▶ WHAT TO WORK ON
Leaving the pictures aside, transcribe only and exactly the lines from the one with "The image size is (714, 632)." through the end of the entries, both included.

▶ INFORMATION

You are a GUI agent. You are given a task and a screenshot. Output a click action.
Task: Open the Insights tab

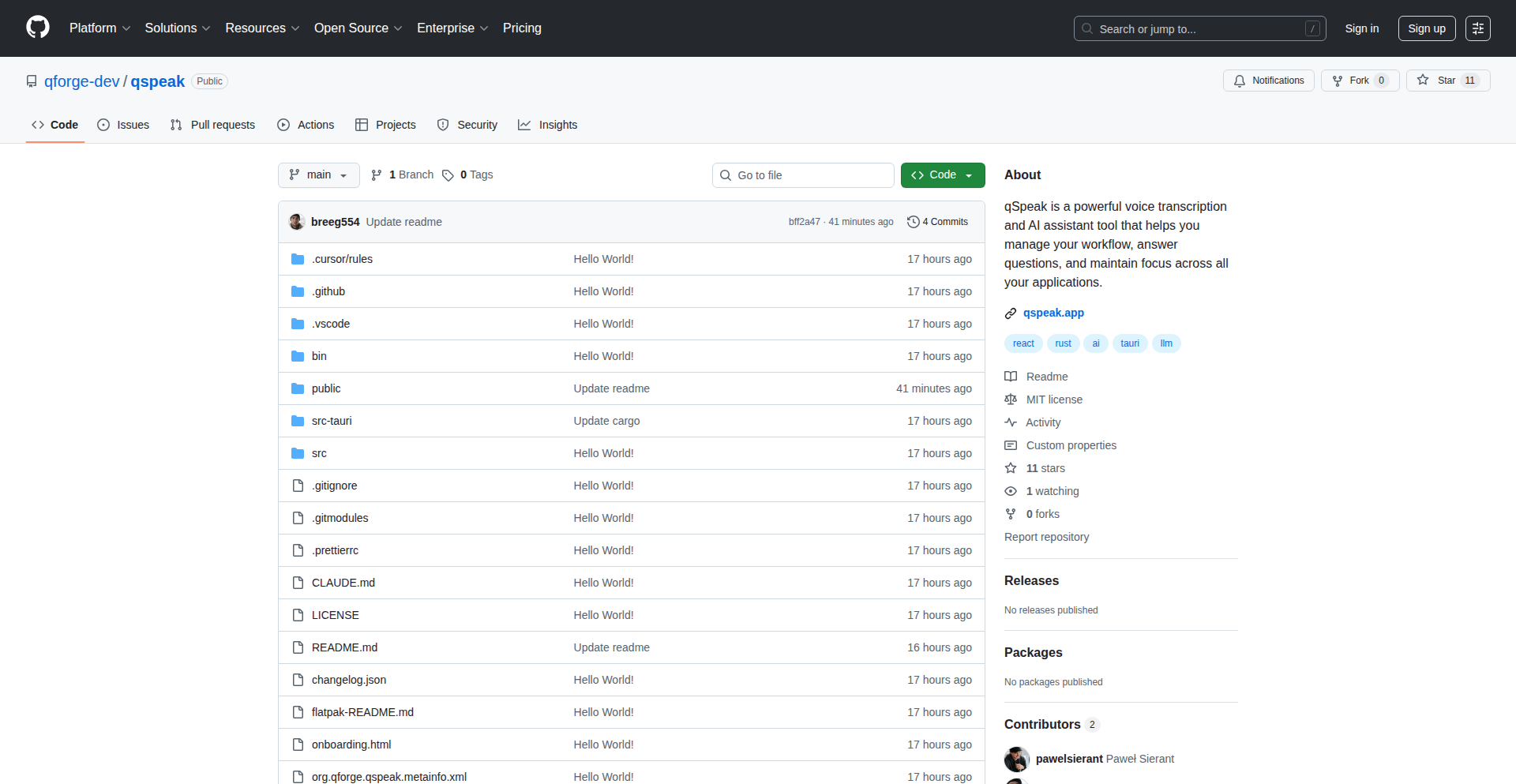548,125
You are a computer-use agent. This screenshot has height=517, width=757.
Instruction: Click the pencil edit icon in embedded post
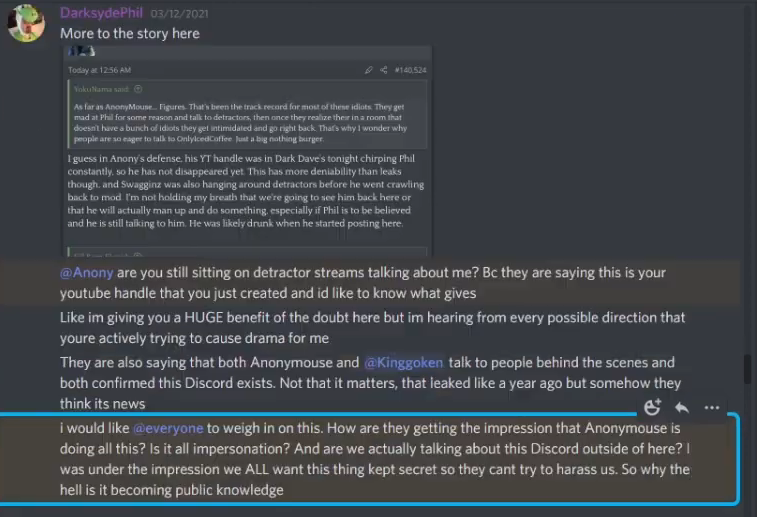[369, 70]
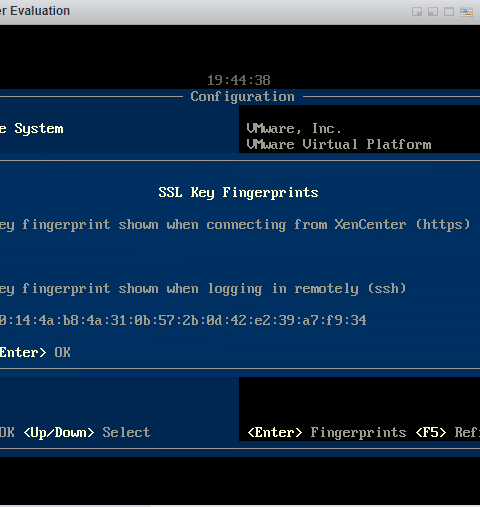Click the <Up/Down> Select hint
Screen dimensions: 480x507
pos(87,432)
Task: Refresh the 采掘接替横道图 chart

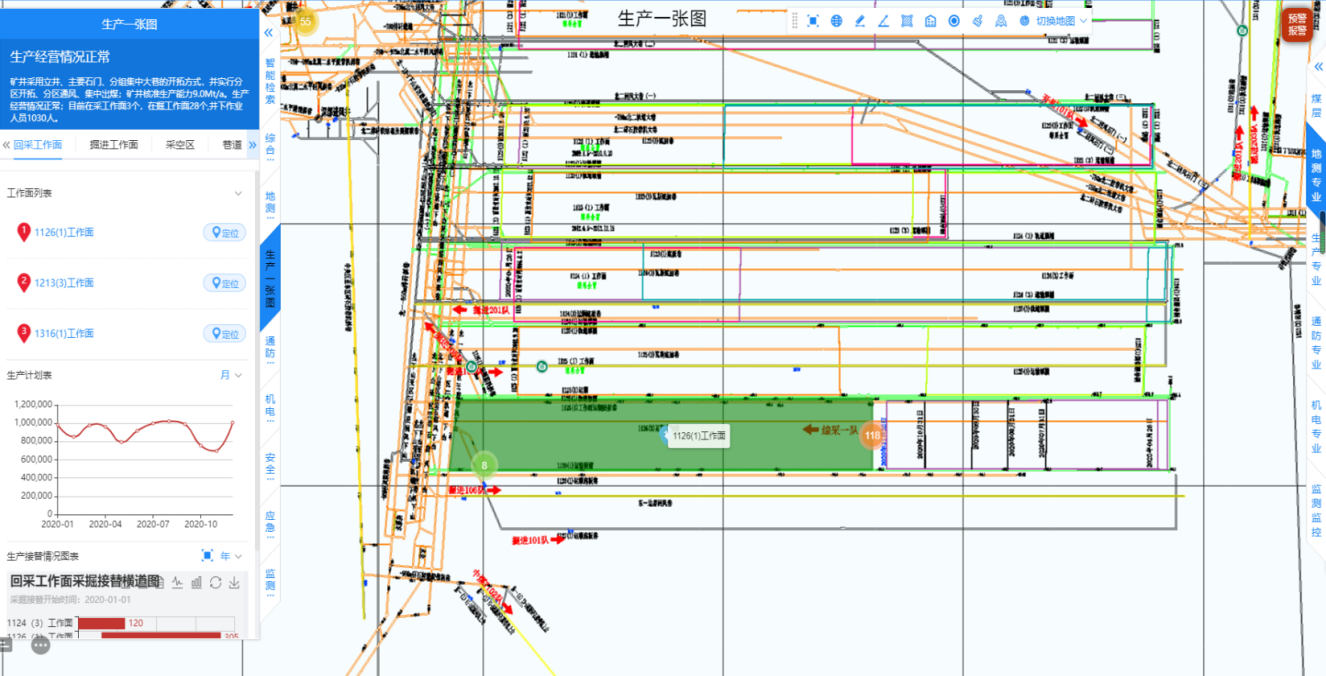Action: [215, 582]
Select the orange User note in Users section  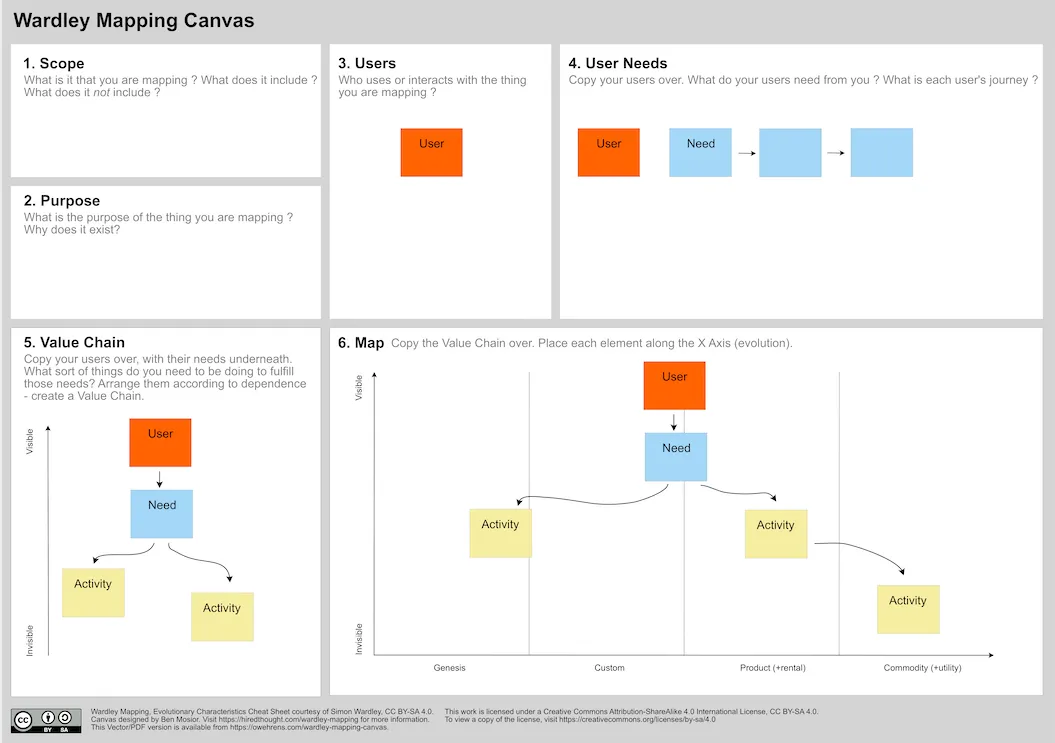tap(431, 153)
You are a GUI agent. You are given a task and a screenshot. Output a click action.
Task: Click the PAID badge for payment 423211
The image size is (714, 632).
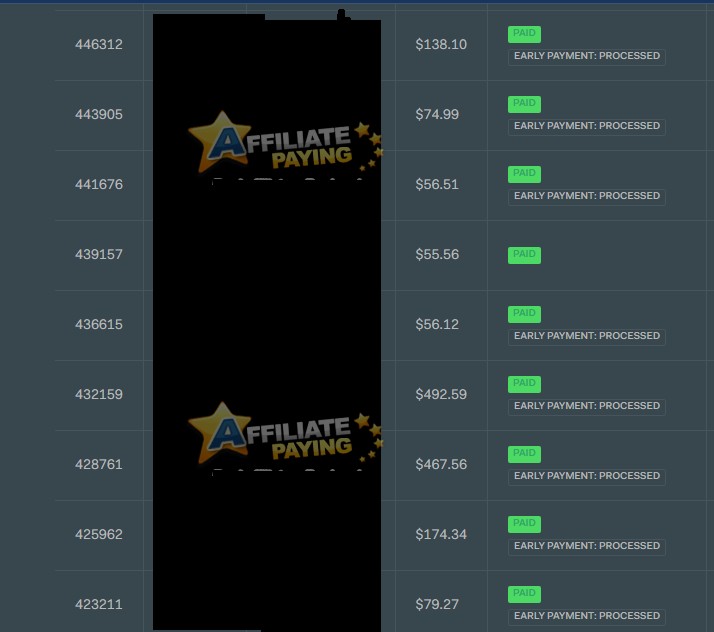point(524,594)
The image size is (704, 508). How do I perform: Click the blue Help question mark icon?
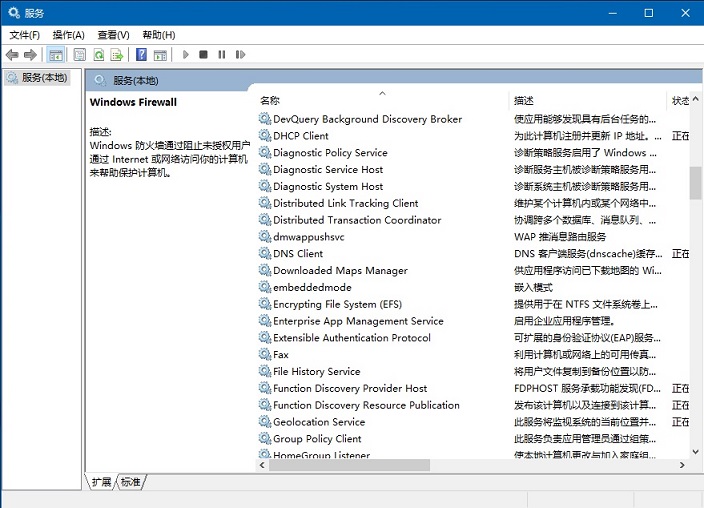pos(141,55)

▶ TASK RESPONSE
The image size is (714, 632).
point(524,594)
The image size is (704, 508). How do I perform: Click the blue Help question mark icon?
pos(141,55)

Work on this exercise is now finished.